Each month I want to share the best highlights of the month: What were my favorite articles on the web, tweets, and books that I have read over the last month.
I credit growing my income in a corporate environment for allowing me to retire much younger than the average person. John @ ESI money features a defense industry executive in his Millionaire Interview 161. There is some great advice here on what it takes to grow your career to the c-suite or near c-suite level in management.
Market Highs & Secure Act:
All time highs in the market are both exciting and scary. Human nature tells us we want to be wary of the peaks. What if I don’t sell at the top? What happens if I retire at the top? Did you know the market experienced 225 all time highs in the last decade?
The SECURE Act recently passed congress and was signed into law in December. Overall the changes seem positive, but the elimination of the Stretch IRA for those who’ve already put some estate planning in place is problematic. So is the potential for abuse with annuities being allowed inside 401k plans. Blair duQuesnay gives an overview of both the good and the bad out of the changes.
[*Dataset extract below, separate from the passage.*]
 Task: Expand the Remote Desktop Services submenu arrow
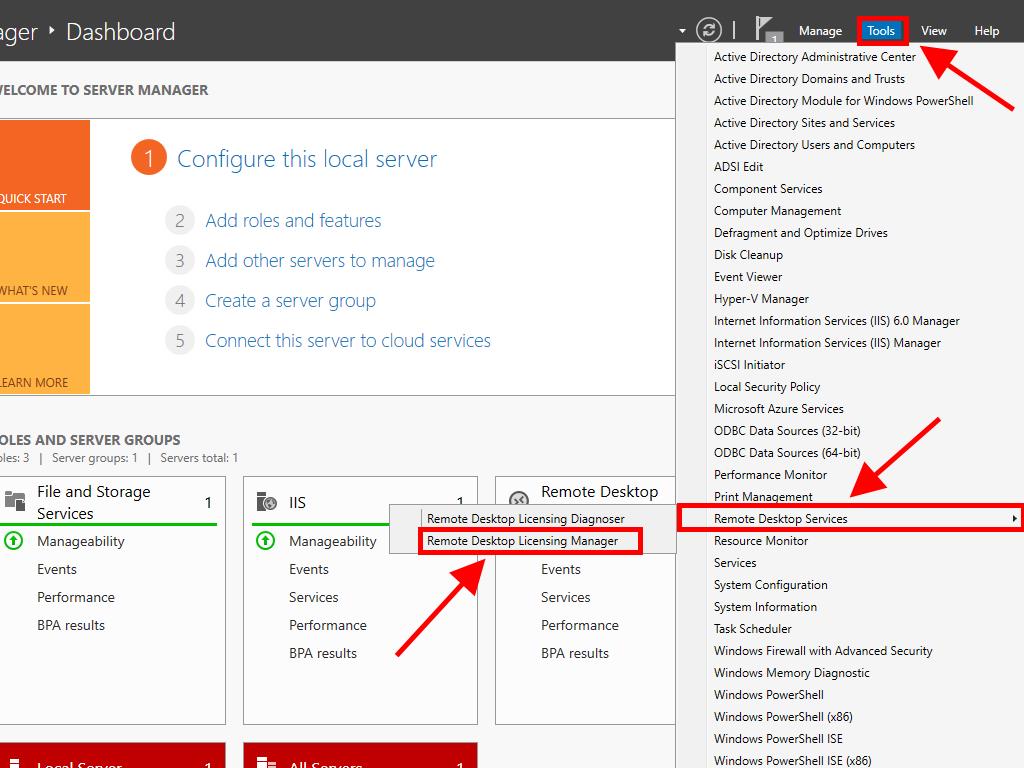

What is the first year of Financial Independence and Early Retirement like? Adam at Minifi reviews his first year of freedom, including what he would and wouldn’t do differently one year in.
Is CoastFI taking off?
CNBC wrote about the cities that Americans are flocking to for jobs. 80% of this list were areas that I see come up time and time again in the financial independence community: Austin, TX, Coastal SC, and Denver/Northern Colorado dominated eight of the ten spots. This is a reminder about the concept of CoastFI – consider moving to where you want to be before reaching full financial independence. These are three incredible job markets with a nice lifestyle to go with it. In an upcoming reader case study we’ll explore the opportunity a reader had to CoastFI earlier than expected thanks to the strong job market.
Best Tweet of the Month
Sometimes friendships are created because of a mutual battle. When someone gets out, it’s easy to move on. I don’t expect to hear from many folks in 6 months.
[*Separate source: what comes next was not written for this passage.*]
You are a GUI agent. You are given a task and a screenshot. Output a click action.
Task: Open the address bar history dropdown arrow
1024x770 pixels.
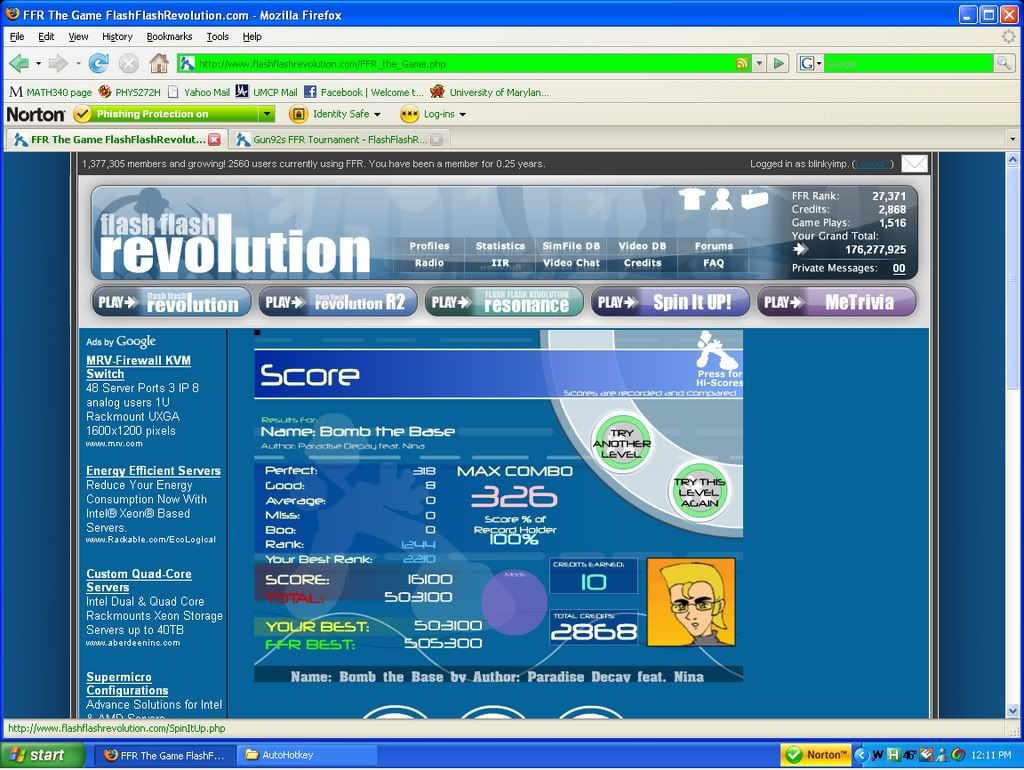759,63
— Debt&Cupcakes (@DebtandCupcakes) December 12, 2019
This was a response to my frustration about losing touch with former work friends. Sometimes friendship is built through mutual battle and they are still fighting a battle that I’m no longer a part of.
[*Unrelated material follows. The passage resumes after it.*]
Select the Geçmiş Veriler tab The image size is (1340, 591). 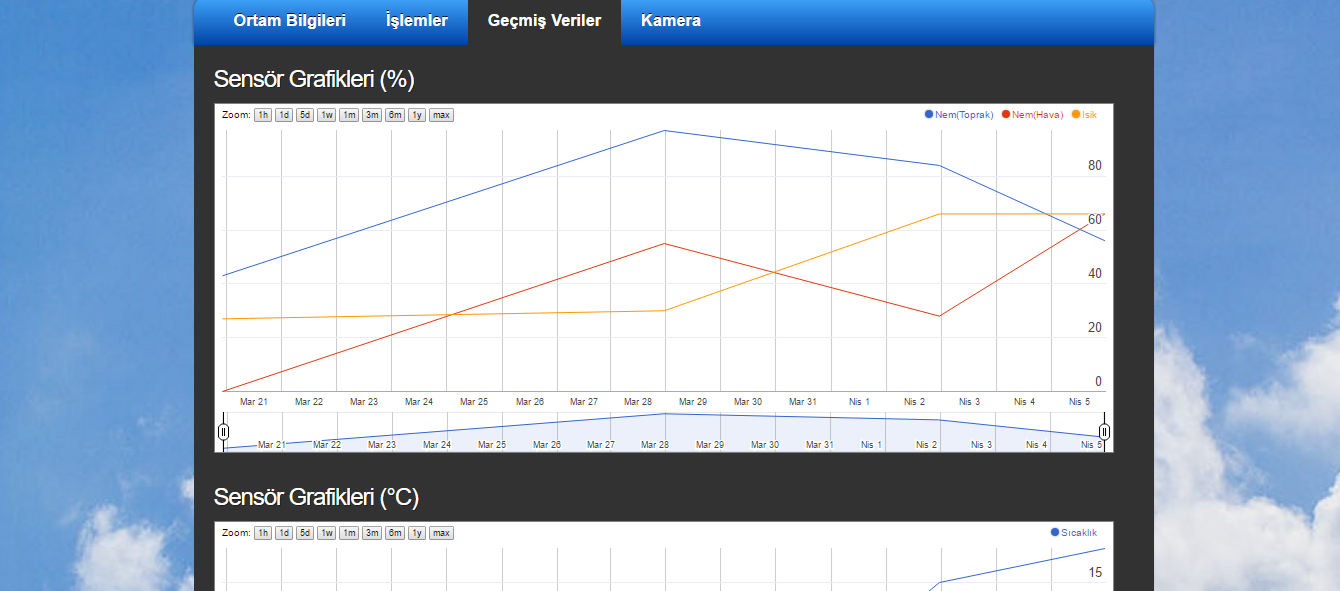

Early retirement just gets rid of the 9-5. You still have to make the effort to add what you were missing before the job. It doesn't come automatically.
— José / Enchumbao (@EnchumbaoBlog) December 19, 2019
Jose is a fellow 2019 early retiree and I couldn’t agree more with his statement.
What I’ve Been Reading:
The Fountainhead: It took me a while to get through The Fountainhead and I didn’t enjoy the slow, plodding story line to the extent I liked Atlas Shrugged. The 1920s – 1930s setting was tougher to follow but I still took two messages out of the book to sit with me:
Message #1: Are you living your life for yourself or for others? Does approval of others drive your happiness? This is an important question today in the world of social media followers, friends, likes, and retweets. We have apps on our phone specifically designed to hit you with the “approval of others”. This is similar to Cal Newport’s message in Digital Minimalism.
I also thought about this message in relation to my former career in sales….which is to some extent success equaling likes. People had to like/approve of me to do business with me. I would be immensely frustrated in my profession when customers would choose who they did business with based on a country club membership vs the quality of work someone would do. I had a different path at times since I let the quality of work and not social connections do my personal marketing.
Ultimately I need to remember the same thing about having a blog. It’s not about who gets the most likes for some outrageous statement on twitter. Results are ultimately measured in readers, followers, page views/sessions, and revenue. Ultimately I have to focus on the quality of content I put out more than anything else.
Message #2: Be wary of those who speak of sacrifice. The primary agitator in the novel explained his source of power with the reference of “When someone speaks of sacrifice, they speak of slaves and masters, and they intend on being the master.” This is important to remember, whether it’s the power dynamic of work talking about “sacrificing” with a small raise pool or a politician seeking more power through our “sacrifice” of individual freedom or money. Be cautious of the power that someone is implying they have or want to have when they speak of sacrifice. When it comes to an employer, remember that financial independence can change that power dynamic.
A Brave New World is Adlophus Huxly’s sci-fi novel from the 1931 written during the rise of fascism in Europe. It is wild to read this novel almost ninety years later. Companies are out there working on gene editing therapy that could have the same potential Huxley imagined in the book. The citizens of the “new world” have the ability to take a “Soma Holiday”, where the soma pills are eerily similar and addictive to today’s benzodiazepines. I happened to be finishing this over the Christmas holiday and my in-laws commented that it was required literature reading when they were in high school. It’s interesting this wasn’t required reading for me in high school twenty years ago.
I also picked up a copy of George Orwell’s 1984 and have Fahrenheit 451 on my reading list, but I’m considering taking a break from the dystopian fiction for a couple of months and I’m always open to good book recommendations.